• REQUIREMENT 1
Count the lines in the listing below that contain the string "pixels", treating case as significant. Reply with the number only.

• TEXT TO READ
--- start ---
He urges clients to rely on a capital assessment to determine coverage need.

"I typically tell people during the accumulation phase of their financial life that now is the time you can start cutting back on life insurance. Instead, build up your capacity to self-insure. Otherwise, here I am five years down the road with pay raises, and I'm still using a multiplier of four times whatever my income is. I'm basically buying more life insurance than I need."

For a gut check, ask yourself Udell's favorite question: "If I wrote you a check today for the amount on your insurance policy, would you work for me for the rest of your life at no pay?"

Next, is the price you pay reasonable? Insurance companies use life expectancy tables and risk classes to determine rates, then factor in underwriting costs. They consider mortality rates over time, so isolated events, such as the Sept. 11 attacks, don't significantly impact rates.

Today, Internet speed means companies compete on rates by the minute, so overall life insurance rates have plummeted nearly 60 percent from their costs just seven years ago, Udell reports. Yet a 40-year-old in good health seeking a 20-year term policy can find quotes ranging from $27 to $189.

"The middle of the pack is almost double what you need to be paying, and believe me, plenty of companies in this level sell tons of life insurance," Udell says.

However, a few extra bucks for an A-plus-rated firm makes sense, agents say. Niceties like convertibility and quick claims processing stack up, too. In other words, cheapest isn't the only consideration.

"Anything within $30 to $50 annually isn't worth the savings to deal with a crappy company," Udell says.

"People often say, 'When I buy life insurance I'm betting against myself.' That's the worst expression I've ever heard," Evans says. "When you purchase insurance, you're betting you'll live but providing an assurance in case you're wrong."
--- end ---
Word and element locating data
--- start ---
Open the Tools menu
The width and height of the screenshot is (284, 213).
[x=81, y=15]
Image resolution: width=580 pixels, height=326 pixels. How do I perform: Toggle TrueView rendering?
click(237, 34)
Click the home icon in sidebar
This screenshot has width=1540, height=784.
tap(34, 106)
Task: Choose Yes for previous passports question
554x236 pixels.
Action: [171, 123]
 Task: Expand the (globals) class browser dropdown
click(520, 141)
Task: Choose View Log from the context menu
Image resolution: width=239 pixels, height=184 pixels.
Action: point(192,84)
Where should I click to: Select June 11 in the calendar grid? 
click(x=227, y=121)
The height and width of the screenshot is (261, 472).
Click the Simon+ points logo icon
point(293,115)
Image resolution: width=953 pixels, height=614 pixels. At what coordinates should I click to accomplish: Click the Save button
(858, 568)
--- end ---
• REQUIREMENT 2
In the life insurance text, what range of quotes can a 40-year-old in good health find for a 20-year term policy?

• RESPONSE 1
4

• RESPONSE 2
From $27 to $189.